**Excerpt to read:**
The Science and Industry Museum in Manchester stands on one of the most significant industrial heritage sites in the world – the terminus of the Liverpool and Manchester Railway, the world’s first purpose-built passenger line. What took place here in 1830 revolutionised trade, travel and technology. It was where science met industry, sparking the modern era.
Project team
Client: Science and Industry Museum
Architect: Carmody Groarke
Main contractor: HH Smith & Sons
M&E engineer: Max Fordham
MEP contractor: Murray Building Services
Structural engineer: Conisbee
Borehole consultant: Advisian
Heritage consultant: Donald Insall Associates
Fire engineer: Design Fire
The museum’s site includes the world’s oldest-surviving passenger railway station and the first purpose-built railway goods warehouse. Among its landmark buildings is the Power Hall, built in 1855 as the shipping shed for Liverpool Road Station. Since 1983, it has been home to a collection of working steam engines that once powered the mills and factories of the Industrial Revolution.
Now, after a major refurbishment, the Power Hall is again celebrating engineering innovation – this time through technologies that are shaping the low carbon revolution.
Alongside one of the UK’s largest collections of fossil fuel-powered engines, visitors can see how a scheme designed by Max Fordham is using four water source heat pumps (WSHPs) and an electric steam boiler to provide low carbon heat and power to the Grade II-listed hall.

**Job:** Check each statement against the museum text and answer yes or no, quoting the words from the text that settle it. (a) The Power Hall was first built as a shipping shed. (b) The new scheme relies on two water source heat pumps. (c) Conisbee served as the structural engineer. The lines after this point are separate material, unrelated to the museum text.

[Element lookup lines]

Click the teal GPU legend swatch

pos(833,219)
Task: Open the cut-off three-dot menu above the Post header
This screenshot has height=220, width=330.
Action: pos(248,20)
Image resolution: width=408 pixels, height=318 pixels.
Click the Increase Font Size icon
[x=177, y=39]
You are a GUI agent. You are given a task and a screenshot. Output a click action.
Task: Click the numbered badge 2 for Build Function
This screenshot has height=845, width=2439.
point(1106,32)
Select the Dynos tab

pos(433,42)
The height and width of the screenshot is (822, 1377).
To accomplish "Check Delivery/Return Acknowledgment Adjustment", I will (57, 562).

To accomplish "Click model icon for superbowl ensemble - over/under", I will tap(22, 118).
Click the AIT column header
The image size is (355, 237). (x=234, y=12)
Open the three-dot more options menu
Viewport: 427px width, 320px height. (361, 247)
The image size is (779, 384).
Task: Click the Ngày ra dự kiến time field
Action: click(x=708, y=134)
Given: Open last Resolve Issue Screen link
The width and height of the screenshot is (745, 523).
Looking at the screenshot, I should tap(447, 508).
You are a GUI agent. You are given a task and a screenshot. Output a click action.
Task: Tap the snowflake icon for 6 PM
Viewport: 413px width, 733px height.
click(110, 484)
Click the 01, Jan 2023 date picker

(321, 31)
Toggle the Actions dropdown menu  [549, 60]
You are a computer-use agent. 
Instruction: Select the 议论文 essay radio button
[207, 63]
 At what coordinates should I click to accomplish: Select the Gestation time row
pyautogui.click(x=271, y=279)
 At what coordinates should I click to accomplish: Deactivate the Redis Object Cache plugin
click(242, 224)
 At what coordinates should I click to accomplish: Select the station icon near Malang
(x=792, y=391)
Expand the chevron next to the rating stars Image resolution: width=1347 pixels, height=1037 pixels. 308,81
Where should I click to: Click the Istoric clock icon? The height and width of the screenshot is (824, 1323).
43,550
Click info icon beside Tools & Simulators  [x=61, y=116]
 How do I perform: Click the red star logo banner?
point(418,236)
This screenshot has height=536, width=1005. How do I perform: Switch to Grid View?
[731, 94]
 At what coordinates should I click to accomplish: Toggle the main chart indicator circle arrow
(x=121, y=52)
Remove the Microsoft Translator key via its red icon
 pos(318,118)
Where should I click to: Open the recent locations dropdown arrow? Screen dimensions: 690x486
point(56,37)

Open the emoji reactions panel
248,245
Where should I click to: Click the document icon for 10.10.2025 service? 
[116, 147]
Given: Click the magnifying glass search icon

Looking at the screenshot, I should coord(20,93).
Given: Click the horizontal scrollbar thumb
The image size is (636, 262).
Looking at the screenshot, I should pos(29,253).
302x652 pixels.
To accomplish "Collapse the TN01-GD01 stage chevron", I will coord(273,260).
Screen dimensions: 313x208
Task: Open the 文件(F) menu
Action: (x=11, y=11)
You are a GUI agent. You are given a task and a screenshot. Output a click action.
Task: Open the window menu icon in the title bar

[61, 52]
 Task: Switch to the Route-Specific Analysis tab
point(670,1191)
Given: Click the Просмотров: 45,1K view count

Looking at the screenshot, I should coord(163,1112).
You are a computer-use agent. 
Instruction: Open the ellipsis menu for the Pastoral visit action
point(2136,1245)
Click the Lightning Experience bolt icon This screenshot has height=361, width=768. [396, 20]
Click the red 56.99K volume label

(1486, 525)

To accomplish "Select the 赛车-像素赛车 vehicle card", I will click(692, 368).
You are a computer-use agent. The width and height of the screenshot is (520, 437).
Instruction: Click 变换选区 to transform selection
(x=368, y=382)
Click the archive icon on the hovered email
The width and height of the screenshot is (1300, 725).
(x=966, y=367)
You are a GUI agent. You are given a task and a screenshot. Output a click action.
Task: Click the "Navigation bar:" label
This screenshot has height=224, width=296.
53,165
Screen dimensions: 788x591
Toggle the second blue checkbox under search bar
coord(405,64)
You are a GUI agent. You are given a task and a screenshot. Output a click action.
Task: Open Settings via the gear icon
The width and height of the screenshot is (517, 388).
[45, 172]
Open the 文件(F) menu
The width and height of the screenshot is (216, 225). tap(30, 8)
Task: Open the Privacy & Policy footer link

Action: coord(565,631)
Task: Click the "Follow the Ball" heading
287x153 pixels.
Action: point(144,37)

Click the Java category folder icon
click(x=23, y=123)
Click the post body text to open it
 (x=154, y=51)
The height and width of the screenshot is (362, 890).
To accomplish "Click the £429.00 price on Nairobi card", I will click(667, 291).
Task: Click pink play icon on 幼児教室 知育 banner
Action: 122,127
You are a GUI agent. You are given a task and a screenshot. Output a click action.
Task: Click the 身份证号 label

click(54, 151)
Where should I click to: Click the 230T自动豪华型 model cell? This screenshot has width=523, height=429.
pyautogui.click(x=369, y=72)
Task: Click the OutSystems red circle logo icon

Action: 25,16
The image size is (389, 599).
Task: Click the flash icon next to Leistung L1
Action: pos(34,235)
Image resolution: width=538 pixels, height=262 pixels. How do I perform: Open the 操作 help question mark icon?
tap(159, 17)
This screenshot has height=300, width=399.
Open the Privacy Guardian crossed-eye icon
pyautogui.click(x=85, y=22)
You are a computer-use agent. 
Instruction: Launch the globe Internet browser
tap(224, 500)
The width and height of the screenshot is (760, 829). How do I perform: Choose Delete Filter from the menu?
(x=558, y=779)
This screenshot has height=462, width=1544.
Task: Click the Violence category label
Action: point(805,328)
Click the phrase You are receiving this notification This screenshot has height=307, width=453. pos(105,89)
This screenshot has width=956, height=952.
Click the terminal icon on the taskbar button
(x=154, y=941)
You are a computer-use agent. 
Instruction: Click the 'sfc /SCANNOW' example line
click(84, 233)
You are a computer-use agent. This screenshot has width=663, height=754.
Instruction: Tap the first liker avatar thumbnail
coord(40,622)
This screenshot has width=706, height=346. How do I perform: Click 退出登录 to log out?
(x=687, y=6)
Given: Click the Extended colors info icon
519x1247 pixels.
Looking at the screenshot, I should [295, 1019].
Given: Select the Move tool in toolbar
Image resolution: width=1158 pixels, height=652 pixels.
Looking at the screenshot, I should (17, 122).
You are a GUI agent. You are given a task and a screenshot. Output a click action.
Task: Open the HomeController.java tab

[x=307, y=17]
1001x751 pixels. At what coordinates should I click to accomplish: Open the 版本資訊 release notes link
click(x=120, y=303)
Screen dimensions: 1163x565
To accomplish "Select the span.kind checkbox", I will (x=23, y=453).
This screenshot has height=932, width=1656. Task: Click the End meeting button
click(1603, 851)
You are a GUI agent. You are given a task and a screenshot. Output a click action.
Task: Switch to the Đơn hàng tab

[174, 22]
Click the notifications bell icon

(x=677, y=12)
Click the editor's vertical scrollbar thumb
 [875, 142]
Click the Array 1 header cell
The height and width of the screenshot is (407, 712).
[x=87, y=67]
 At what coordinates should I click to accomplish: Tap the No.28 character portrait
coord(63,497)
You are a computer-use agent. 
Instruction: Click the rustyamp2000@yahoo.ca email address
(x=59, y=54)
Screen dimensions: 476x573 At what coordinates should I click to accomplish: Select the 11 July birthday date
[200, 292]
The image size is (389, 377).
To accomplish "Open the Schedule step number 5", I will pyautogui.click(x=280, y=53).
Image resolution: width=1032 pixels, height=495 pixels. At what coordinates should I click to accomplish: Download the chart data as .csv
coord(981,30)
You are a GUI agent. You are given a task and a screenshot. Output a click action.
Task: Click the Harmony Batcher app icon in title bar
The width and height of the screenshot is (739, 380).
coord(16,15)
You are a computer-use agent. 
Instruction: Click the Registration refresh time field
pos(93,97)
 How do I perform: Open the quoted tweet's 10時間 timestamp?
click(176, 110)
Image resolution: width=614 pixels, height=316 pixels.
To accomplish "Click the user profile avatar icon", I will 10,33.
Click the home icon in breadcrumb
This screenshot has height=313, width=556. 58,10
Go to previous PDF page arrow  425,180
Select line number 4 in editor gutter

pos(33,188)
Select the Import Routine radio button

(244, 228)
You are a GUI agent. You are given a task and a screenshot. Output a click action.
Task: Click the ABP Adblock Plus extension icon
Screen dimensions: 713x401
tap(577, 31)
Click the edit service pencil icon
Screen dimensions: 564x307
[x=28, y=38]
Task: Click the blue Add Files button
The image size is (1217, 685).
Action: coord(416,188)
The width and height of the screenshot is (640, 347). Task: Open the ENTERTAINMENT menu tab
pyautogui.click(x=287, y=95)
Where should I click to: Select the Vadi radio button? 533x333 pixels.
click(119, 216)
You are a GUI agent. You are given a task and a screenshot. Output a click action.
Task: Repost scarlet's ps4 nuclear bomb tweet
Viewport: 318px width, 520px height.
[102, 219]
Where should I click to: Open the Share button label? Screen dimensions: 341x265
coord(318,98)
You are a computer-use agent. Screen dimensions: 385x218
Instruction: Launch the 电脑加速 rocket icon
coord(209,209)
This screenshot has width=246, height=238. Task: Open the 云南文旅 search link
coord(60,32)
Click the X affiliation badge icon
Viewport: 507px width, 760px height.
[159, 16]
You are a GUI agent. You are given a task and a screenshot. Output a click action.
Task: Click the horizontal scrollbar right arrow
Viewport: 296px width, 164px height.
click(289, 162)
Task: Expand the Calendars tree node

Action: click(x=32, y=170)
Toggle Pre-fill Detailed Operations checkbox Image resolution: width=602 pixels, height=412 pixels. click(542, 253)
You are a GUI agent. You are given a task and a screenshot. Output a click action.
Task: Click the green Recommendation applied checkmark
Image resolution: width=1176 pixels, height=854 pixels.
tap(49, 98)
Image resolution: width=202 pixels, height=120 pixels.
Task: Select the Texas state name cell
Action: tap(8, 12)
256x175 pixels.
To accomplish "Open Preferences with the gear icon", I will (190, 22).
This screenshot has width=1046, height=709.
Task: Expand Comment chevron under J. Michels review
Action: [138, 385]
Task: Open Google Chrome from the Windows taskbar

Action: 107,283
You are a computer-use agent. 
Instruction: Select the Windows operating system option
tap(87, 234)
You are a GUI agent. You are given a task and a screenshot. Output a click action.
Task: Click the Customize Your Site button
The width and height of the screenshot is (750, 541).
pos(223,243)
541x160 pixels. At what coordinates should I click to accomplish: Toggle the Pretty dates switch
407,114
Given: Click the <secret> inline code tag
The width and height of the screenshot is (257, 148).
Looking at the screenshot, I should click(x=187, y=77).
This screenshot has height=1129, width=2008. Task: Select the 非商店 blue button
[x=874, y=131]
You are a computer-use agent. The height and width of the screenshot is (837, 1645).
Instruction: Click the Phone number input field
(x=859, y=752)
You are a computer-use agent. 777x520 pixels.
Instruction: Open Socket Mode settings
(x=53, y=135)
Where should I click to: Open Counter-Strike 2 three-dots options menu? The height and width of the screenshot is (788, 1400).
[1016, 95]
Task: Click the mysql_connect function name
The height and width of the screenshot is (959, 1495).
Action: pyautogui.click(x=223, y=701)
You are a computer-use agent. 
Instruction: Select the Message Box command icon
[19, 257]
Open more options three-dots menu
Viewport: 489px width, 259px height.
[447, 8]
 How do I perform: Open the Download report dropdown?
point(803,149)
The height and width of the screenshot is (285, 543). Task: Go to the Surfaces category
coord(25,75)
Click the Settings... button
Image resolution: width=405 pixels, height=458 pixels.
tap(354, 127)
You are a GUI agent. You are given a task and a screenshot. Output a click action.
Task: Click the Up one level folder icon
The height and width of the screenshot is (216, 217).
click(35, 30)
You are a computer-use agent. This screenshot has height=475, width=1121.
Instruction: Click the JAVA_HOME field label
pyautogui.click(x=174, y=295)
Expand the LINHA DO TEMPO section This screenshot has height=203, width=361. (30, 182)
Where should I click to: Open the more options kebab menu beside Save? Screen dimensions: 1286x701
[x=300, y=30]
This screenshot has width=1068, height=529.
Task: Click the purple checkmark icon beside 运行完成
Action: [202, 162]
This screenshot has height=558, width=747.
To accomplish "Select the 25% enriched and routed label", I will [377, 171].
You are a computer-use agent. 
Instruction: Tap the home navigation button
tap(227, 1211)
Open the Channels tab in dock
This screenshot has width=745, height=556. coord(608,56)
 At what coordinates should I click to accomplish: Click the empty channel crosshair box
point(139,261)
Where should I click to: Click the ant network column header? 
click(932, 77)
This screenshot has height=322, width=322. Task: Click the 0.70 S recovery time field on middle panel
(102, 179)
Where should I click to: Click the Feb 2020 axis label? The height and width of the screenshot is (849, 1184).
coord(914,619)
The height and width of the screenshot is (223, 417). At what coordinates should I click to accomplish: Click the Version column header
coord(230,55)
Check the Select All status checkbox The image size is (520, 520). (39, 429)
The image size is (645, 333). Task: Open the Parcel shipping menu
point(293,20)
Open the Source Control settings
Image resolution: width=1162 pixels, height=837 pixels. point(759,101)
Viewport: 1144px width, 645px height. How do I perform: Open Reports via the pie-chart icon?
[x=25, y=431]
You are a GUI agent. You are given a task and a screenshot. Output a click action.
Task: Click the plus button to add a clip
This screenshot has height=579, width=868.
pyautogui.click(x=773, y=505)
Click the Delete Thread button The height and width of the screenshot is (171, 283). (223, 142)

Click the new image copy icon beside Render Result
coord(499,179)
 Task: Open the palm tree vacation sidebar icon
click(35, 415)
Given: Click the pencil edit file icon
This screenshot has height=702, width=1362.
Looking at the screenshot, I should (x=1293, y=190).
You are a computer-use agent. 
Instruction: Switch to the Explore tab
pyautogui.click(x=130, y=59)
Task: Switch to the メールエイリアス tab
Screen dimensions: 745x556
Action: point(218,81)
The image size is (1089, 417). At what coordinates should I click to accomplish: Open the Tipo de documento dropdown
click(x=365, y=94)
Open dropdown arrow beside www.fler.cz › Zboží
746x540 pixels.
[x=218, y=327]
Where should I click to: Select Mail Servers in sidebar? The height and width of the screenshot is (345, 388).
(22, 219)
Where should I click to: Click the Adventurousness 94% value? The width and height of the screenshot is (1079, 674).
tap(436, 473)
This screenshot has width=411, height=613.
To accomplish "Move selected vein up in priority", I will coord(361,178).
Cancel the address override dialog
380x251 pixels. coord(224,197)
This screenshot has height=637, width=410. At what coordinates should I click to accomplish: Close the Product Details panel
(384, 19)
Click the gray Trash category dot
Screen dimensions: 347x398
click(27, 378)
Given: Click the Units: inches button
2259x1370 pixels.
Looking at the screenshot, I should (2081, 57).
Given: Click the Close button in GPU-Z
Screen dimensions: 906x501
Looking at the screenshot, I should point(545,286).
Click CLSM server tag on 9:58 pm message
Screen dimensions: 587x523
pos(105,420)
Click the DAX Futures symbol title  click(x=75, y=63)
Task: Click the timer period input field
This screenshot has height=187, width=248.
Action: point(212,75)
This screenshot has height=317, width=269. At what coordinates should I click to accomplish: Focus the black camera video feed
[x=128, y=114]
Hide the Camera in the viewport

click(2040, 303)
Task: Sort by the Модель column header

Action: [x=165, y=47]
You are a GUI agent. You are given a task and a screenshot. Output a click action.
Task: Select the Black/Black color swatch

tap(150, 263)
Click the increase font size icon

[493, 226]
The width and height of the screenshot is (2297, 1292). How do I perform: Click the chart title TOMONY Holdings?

**Written solution:**
(a) Yes: "built in 1855 as the shipping shed for Liverpool Road Station"
(b) No: "using four water source heat pumps (WSHPs) and an electric steam boiler"
(c) Yes: "Structural engineer: Conisbee"